(What is needed)
Restate every record exactly, with nothing skipped.

(Information provided)

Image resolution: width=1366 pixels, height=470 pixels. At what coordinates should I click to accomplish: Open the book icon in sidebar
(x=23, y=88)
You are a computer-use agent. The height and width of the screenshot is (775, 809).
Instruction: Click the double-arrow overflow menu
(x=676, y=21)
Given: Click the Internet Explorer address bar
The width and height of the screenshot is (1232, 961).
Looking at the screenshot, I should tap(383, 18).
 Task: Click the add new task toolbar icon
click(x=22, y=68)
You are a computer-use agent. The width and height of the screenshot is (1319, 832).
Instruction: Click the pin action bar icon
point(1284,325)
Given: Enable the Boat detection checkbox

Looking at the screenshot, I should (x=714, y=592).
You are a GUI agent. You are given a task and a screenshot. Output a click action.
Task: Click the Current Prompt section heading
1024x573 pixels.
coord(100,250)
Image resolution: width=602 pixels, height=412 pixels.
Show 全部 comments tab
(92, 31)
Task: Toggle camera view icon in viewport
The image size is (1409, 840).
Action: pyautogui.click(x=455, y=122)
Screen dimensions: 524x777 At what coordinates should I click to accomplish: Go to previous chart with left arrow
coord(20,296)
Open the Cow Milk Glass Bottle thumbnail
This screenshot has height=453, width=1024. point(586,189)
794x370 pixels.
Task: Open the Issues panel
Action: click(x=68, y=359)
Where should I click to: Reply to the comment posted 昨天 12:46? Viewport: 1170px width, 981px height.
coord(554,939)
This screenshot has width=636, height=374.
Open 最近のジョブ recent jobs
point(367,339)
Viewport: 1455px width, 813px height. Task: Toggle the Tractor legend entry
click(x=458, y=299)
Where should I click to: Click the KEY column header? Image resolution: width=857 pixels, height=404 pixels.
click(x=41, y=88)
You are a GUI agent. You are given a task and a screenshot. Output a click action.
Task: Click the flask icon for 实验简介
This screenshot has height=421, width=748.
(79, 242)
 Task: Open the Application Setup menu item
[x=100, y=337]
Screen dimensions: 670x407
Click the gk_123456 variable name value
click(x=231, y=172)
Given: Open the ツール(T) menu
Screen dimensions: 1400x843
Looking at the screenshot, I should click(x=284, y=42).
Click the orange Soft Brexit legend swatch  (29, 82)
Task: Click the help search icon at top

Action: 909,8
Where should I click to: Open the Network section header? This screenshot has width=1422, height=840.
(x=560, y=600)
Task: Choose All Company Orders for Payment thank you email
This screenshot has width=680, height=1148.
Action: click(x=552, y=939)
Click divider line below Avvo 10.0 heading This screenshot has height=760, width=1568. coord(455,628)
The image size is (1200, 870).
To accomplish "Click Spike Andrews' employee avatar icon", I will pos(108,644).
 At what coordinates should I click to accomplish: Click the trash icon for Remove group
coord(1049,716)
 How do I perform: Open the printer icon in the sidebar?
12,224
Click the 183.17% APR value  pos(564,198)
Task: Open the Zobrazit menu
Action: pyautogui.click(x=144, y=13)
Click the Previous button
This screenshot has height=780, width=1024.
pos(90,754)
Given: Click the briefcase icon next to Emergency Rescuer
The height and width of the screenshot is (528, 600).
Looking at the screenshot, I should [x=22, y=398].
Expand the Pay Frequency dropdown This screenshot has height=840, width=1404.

(Solution)
Image resolution: width=1366 pixels, height=470 pixels. At what coordinates should I click to accomplish: Open the book icon in sidebar
(x=23, y=88)
You are a computer-use agent. The height and width of the screenshot is (775, 809).
Instruction: Click the double-arrow overflow menu
(x=676, y=21)
Given: Click the Internet Explorer address bar
The width and height of the screenshot is (1232, 961).
Looking at the screenshot, I should tap(383, 18).
 Task: Click the add new task toolbar icon
click(x=22, y=68)
You are a computer-use agent. The width and height of the screenshot is (1319, 832).
Instruction: Click the pin action bar icon
point(1284,325)
Given: Enable the Boat detection checkbox

Looking at the screenshot, I should (x=714, y=592).
You are a GUI agent. You are given a task and a screenshot. Output a click action.
Task: Click the Current Prompt section heading
1024x573 pixels.
coord(100,250)
Image resolution: width=602 pixels, height=412 pixels.
Show 全部 comments tab
(92, 31)
Task: Toggle camera view icon in viewport
The image size is (1409, 840).
Action: pyautogui.click(x=455, y=122)
Screen dimensions: 524x777 At what coordinates should I click to accomplish: Go to previous chart with left arrow
coord(20,296)
Open the Cow Milk Glass Bottle thumbnail
This screenshot has height=453, width=1024. point(586,189)
794x370 pixels.
Task: Open the Issues panel
Action: click(x=68, y=359)
Where should I click to: Reply to the comment posted 昨天 12:46? Viewport: 1170px width, 981px height.
coord(554,939)
This screenshot has width=636, height=374.
Open 最近のジョブ recent jobs
point(367,339)
Viewport: 1455px width, 813px height. Task: Toggle the Tractor legend entry
click(x=458, y=299)
Where should I click to: Click the KEY column header? Image resolution: width=857 pixels, height=404 pixels.
click(x=41, y=88)
You are a GUI agent. You are given a task and a screenshot. Output a click action.
Task: Click the flask icon for 实验简介
This screenshot has height=421, width=748.
(79, 242)
 Task: Open the Application Setup menu item
[x=100, y=337]
Screen dimensions: 670x407
Click the gk_123456 variable name value
click(x=231, y=172)
Given: Open the ツール(T) menu
Screen dimensions: 1400x843
Looking at the screenshot, I should click(x=284, y=42).
Click the orange Soft Brexit legend swatch  (29, 82)
Task: Click the help search icon at top

Action: 909,8
Where should I click to: Open the Network section header? This screenshot has width=1422, height=840.
(x=560, y=600)
Task: Choose All Company Orders for Payment thank you email
This screenshot has width=680, height=1148.
Action: click(x=552, y=939)
Click divider line below Avvo 10.0 heading This screenshot has height=760, width=1568. coord(455,628)
The image size is (1200, 870).
To accomplish "Click Spike Andrews' employee avatar icon", I will pos(108,644).
 At what coordinates should I click to accomplish: Click the trash icon for Remove group
coord(1049,716)
 How do I perform: Open the printer icon in the sidebar?
12,224
Click the 183.17% APR value  pos(564,198)
Task: Open the Zobrazit menu
Action: pyautogui.click(x=144, y=13)
Click the Previous button
This screenshot has height=780, width=1024.
pos(90,754)
Given: Click the briefcase icon next to Emergency Rescuer
The height and width of the screenshot is (528, 600).
Looking at the screenshot, I should [x=22, y=398].
Expand the Pay Frequency dropdown This screenshot has height=840, width=1404.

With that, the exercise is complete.